Существует много инверсий фраз, используемых в поэзии, которые противоречат духу нашего языка. В переводе «Илиады» часто встречается «thunders the sky» — «totters the ground», что означает «the sky thunders» и «the ground totters». Эта перемена мест имеет авторитет некоторых из наших лучших поэтов, хотя она часто затемняет смысл, а иногда делает его прямо противоположным тому, что предполагалось выразить. Наш язык не допускает с легкостью именительного падежа после глагола. Если мы читаем, пусть даже в поэзии, «shakes the ground», мы не сразу понимаем, что «the ground shakes», а скорее относим это к какому-то предшествующему именительному падежу, который произвел этот эффект.
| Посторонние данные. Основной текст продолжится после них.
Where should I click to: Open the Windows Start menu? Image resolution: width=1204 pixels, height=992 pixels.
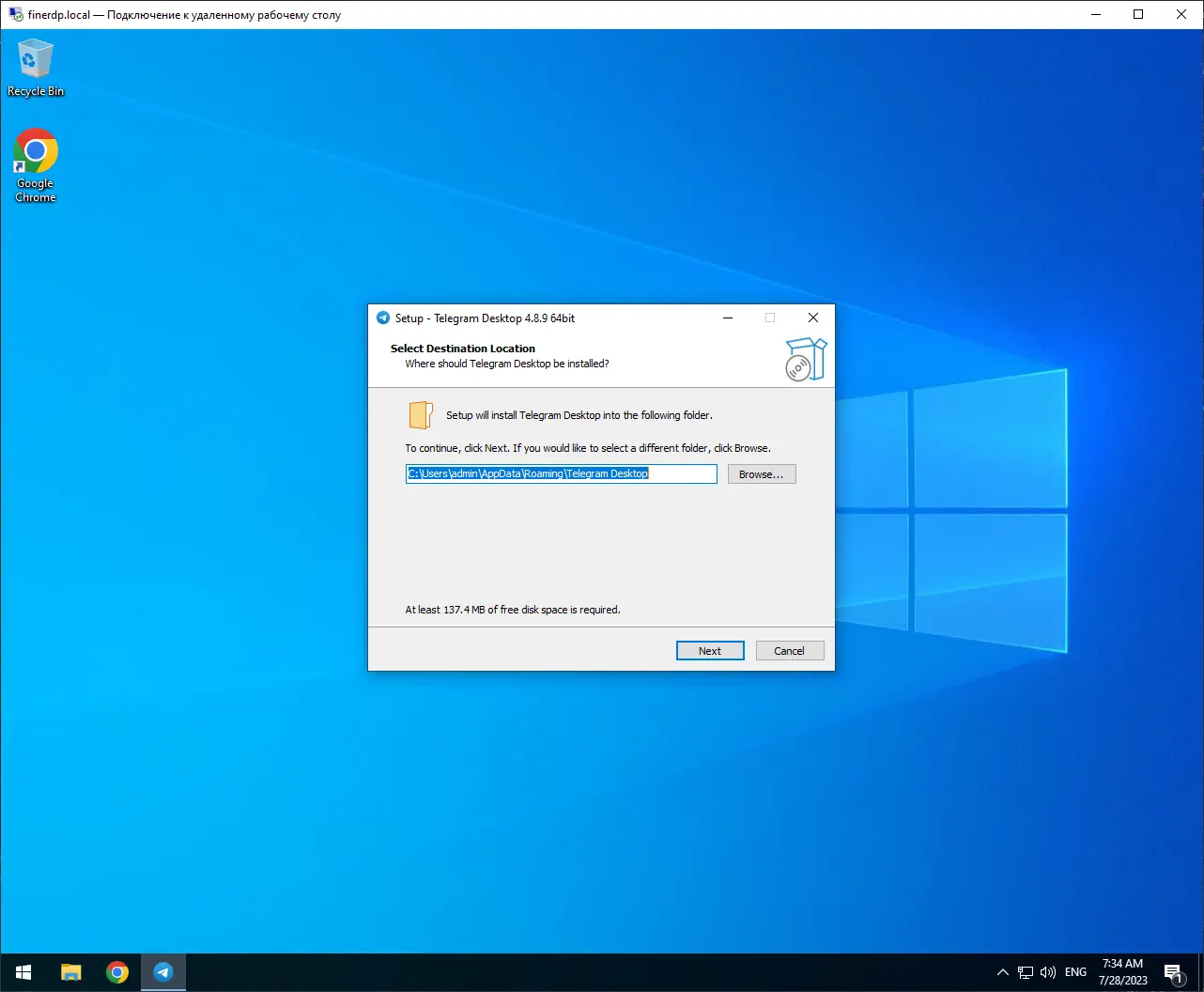(x=23, y=972)
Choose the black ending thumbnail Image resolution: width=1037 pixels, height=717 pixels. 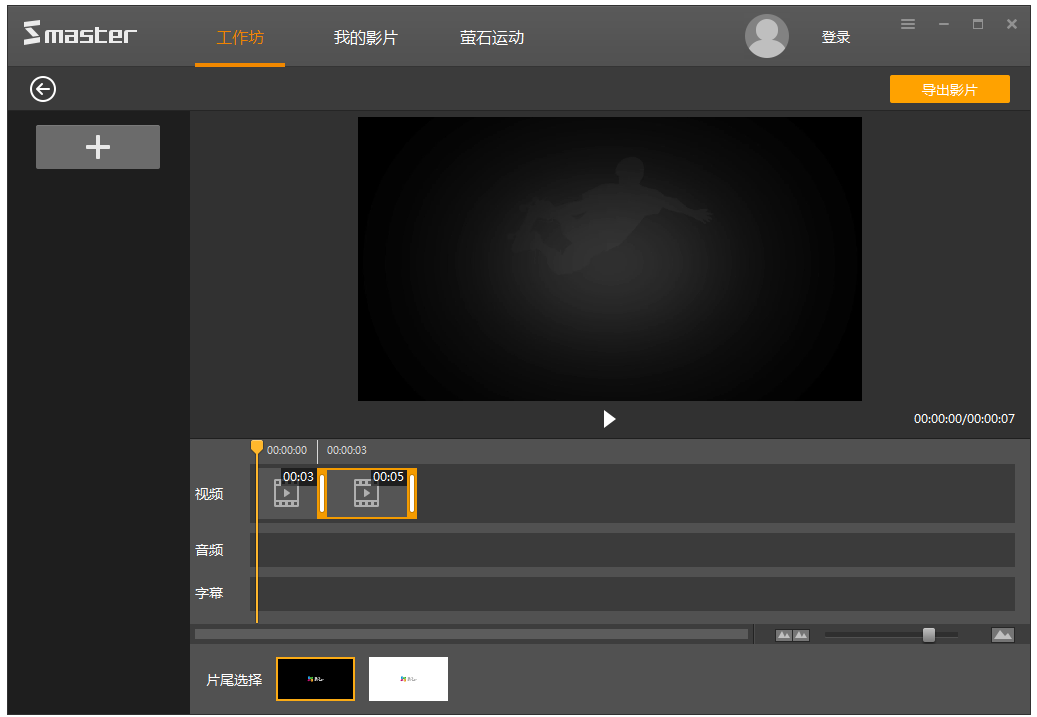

Принимать конструкцию древних языков так же неловко, как принимать их размеры. Вы поймете, что это подразумевается как общее наблюдение, истинность которого не разрушается несколькими исключениями, где инверсия может быть удачно использована. Смысл в этих стихах Поупа «хромает» из-за римской конструкции так же сильно, как ритм у Сидни из-за «римских стоп».
При чтении на латыни и греческом мы вынуждены держать смысл в подвешенном состоянии до самого конца периода, но это не так ни в одном современном языке, который я знаю, за исключением иногда итальянской поэзии; так что во всех них есть однообразие конструкции при сравнении с древними языками. Но это приостановка смысла, безусловно, не является преимуществом, поэтому, если бы было возможно сделать английский похожим на латынь и греческий в этом отношении, это повредило бы языку.